— Excerpted passage —

== == ==

From 1951 to 1954, Bannister trained at the track at Paddington Recreation Ground in Maida Vale while he was a medical student at the nearby St Mary's Hospital. There are two Bannister plaques at the pavilion, both unveiled by him on 10 September 2000; a circular blue plaque and a rectangular historic plaque containing additional information. According to the latter, Bannister was able to train for just an hour each day due to his medical studies.

===1952 Olympics===
Bannister avoided racing after the 1951 season until late in the spring of 1952, saving his energy for Helsinki and the Olympics. He ran an 880 yd run on 28 May 1952 in 1:53.00, followed by a 4:10.6-mile time-trial on 7 June, proclaiming himself satisfied with the results. At the AAA championships, he skipped the mile and won the 880 in 1:51.5. Then, 10 days before the Olympic final, he ran a 3/4 mile time trial in 2:52.9, which gave him confidence that he was ready for the Olympics as he considered the time to be the equivalent of a four-minute mile.

== == ==

— Saved data entries —
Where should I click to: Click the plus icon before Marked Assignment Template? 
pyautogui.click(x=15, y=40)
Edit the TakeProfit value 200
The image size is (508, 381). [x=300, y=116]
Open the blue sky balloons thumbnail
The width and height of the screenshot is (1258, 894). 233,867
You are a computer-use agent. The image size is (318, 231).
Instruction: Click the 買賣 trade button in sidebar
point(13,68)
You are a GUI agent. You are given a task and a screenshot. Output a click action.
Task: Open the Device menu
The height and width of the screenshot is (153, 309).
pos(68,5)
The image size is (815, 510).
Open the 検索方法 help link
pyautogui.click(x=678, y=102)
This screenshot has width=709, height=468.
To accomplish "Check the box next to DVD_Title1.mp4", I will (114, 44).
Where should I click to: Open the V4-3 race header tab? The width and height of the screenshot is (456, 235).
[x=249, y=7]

== == ==

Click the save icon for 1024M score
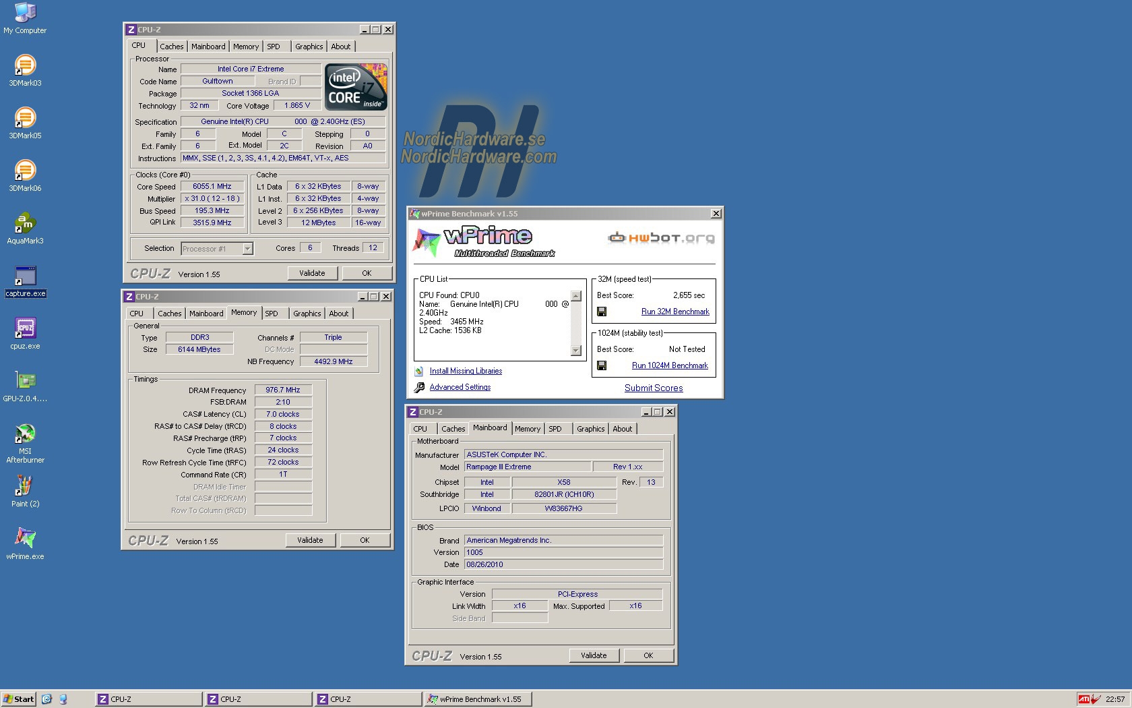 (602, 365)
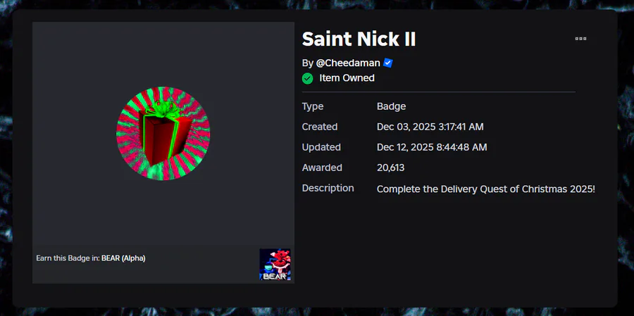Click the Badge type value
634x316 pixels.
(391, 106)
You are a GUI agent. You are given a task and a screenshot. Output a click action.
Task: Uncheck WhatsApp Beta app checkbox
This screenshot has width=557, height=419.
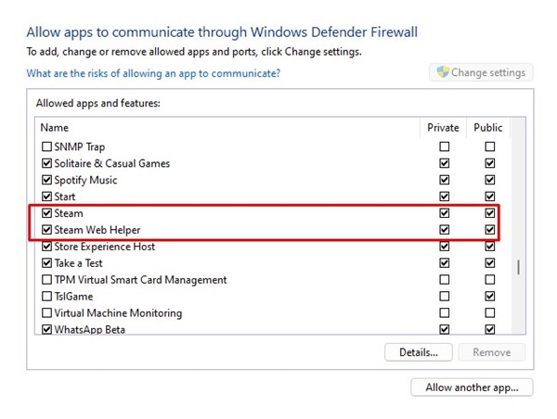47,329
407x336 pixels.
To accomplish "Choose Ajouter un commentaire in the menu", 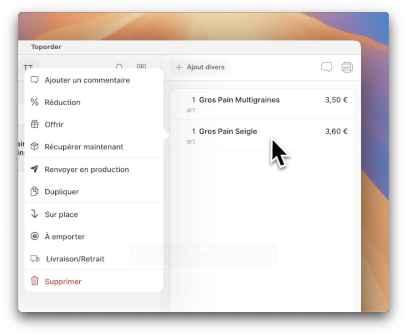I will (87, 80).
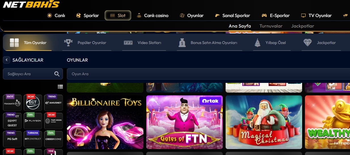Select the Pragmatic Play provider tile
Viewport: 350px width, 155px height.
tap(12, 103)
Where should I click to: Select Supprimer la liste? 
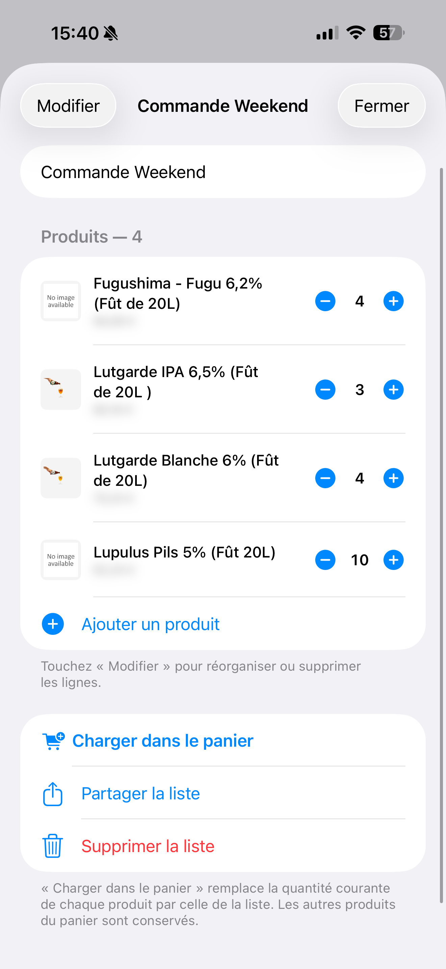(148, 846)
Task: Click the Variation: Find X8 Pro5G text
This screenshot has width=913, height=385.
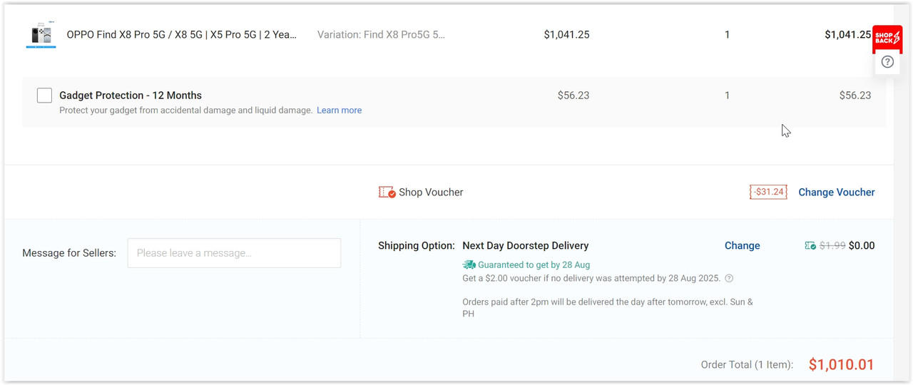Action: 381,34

== == ==

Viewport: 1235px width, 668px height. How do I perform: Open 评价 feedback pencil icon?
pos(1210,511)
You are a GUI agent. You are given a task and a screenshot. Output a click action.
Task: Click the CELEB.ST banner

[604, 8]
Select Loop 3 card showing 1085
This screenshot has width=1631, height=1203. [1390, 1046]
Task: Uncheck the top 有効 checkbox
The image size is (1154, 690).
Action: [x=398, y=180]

== == ==

— Tasks for this exercise —
(1) Answer these questions about the Bannister passage:
(a) At which hospital was Bannister a medical student while he trained at Paddington Recreation Ground?
(b) What time did he record when he won the 880 at the AAA championships?
(c) How long did his 3/4 mile time trial take, 10 days before the Olympic final?
(2) Update the Bannister passage by writing out the stretch from "From 1951 to" through "his medical studies." again, with "rectangular" changed to "square".

— Numbered answers —
(1)
(a) St Mary's Hospital
(b) 1:51.5
(c) 2:52.9

(2)
From 1951 to 1954, Bannister trained at the track at Paddington Recreation Ground in Maida Vale while he was a medical student at the nearby St Mary's Hospital. There are two Bannister plaques at the pavilion, both unveiled by him on 10 September 2000; a circular blue plaque and a square historic plaque containing additional information. According to the latter, Bannister was able to train for just an hour each day due to his medical studies.